How do we liberate ourselves from the past?

It seems that I will be homebound till the end of the year. Plans for international travel seem dim, even if the enhanced community quarantine is relaxed to general community quarantine or lifted entirely. I was so looking forward to a trip to Cebu a week ago to address a meeting of local historical associations organized by the National Historical Commission; read a paper at a conference, with Malaysian colleagues, organized by the Philippine Historical Association; and participate in the 499th anniversary of the Battle of Mactan set in the context of the twin themes of “Victory and Humanity.”

I admit to readily accepting any invitation to Cebu, because after work I can extend my stay by a day to enjoy lechon and conversation with friends like archaeologist Jobers Bersales and National Artist Resil Mojares, who continually instruct this jaded visitor from “Imperial Manila” on how Magellan and Lapu-Lapu should be remembered.

In extemporaneous remarks delivered on National Heroes Day in 2018, President Duterte sought to recast the narrative from the Filipino point of view by emphasizing Lapu-Lapu over Magellan.
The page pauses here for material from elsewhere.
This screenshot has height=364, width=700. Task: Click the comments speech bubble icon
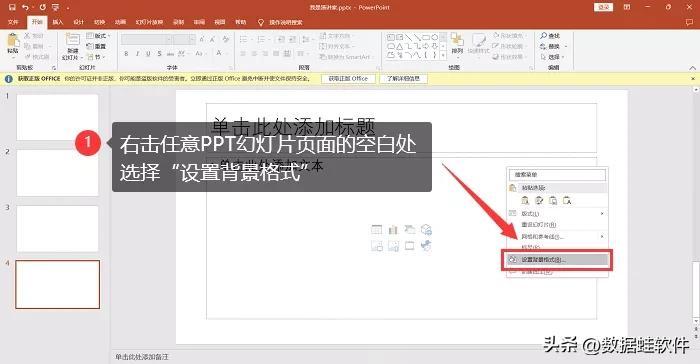(689, 22)
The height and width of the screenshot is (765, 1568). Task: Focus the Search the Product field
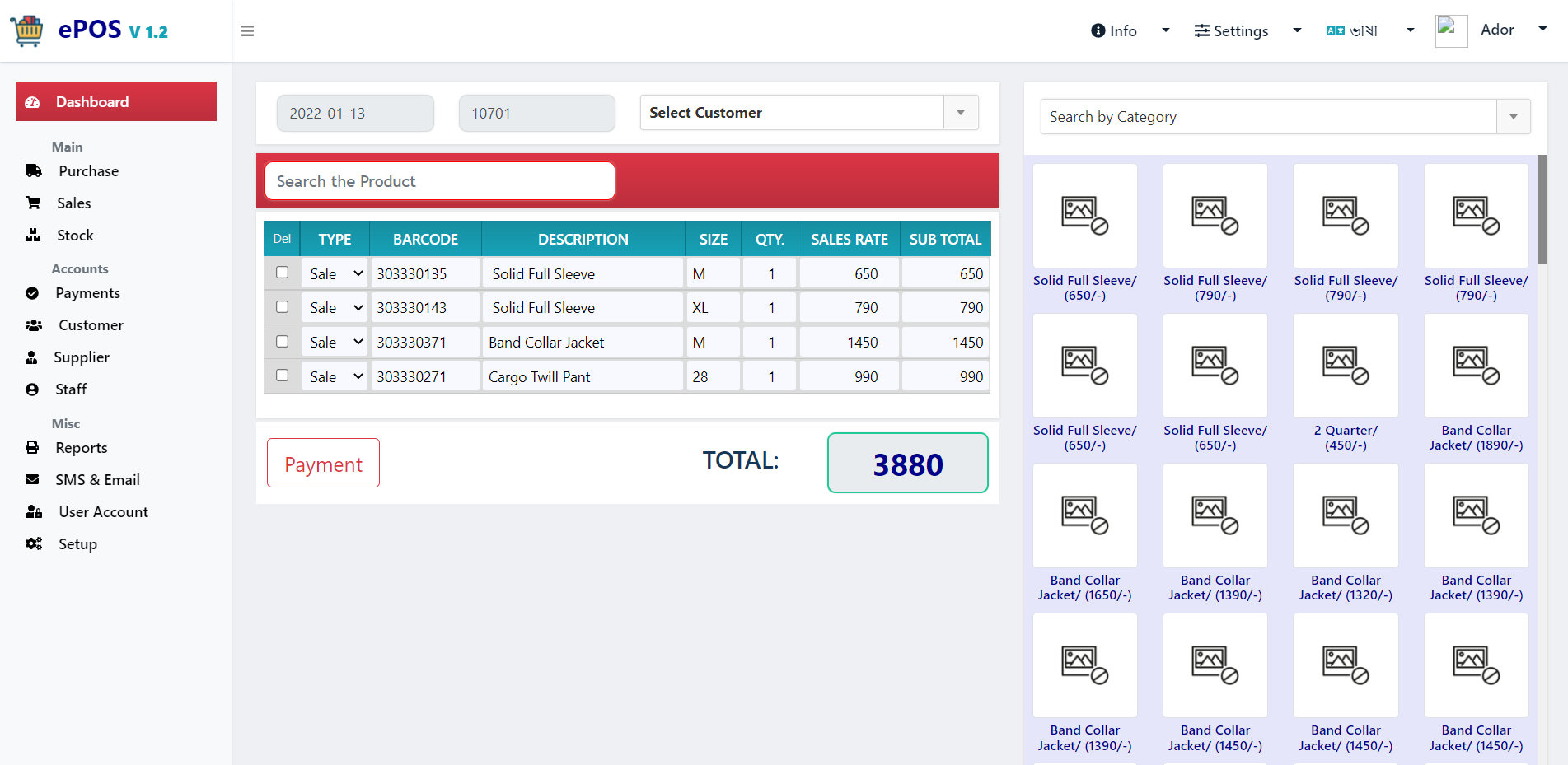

In his remarks that were unusually free of colorful cuss words, Mr. Duterte commented on the sad fact that the grouper is known to us as “lapu-lapu,” reducing one of our National Heroes into a fish that is cooked, steamed, or fried on a daily basis. Years ago, I proposed that we reverse the situation by renaming the grouper into “Magellan” but nobody listened, not even the lawmakers of Lapu-Lapu City.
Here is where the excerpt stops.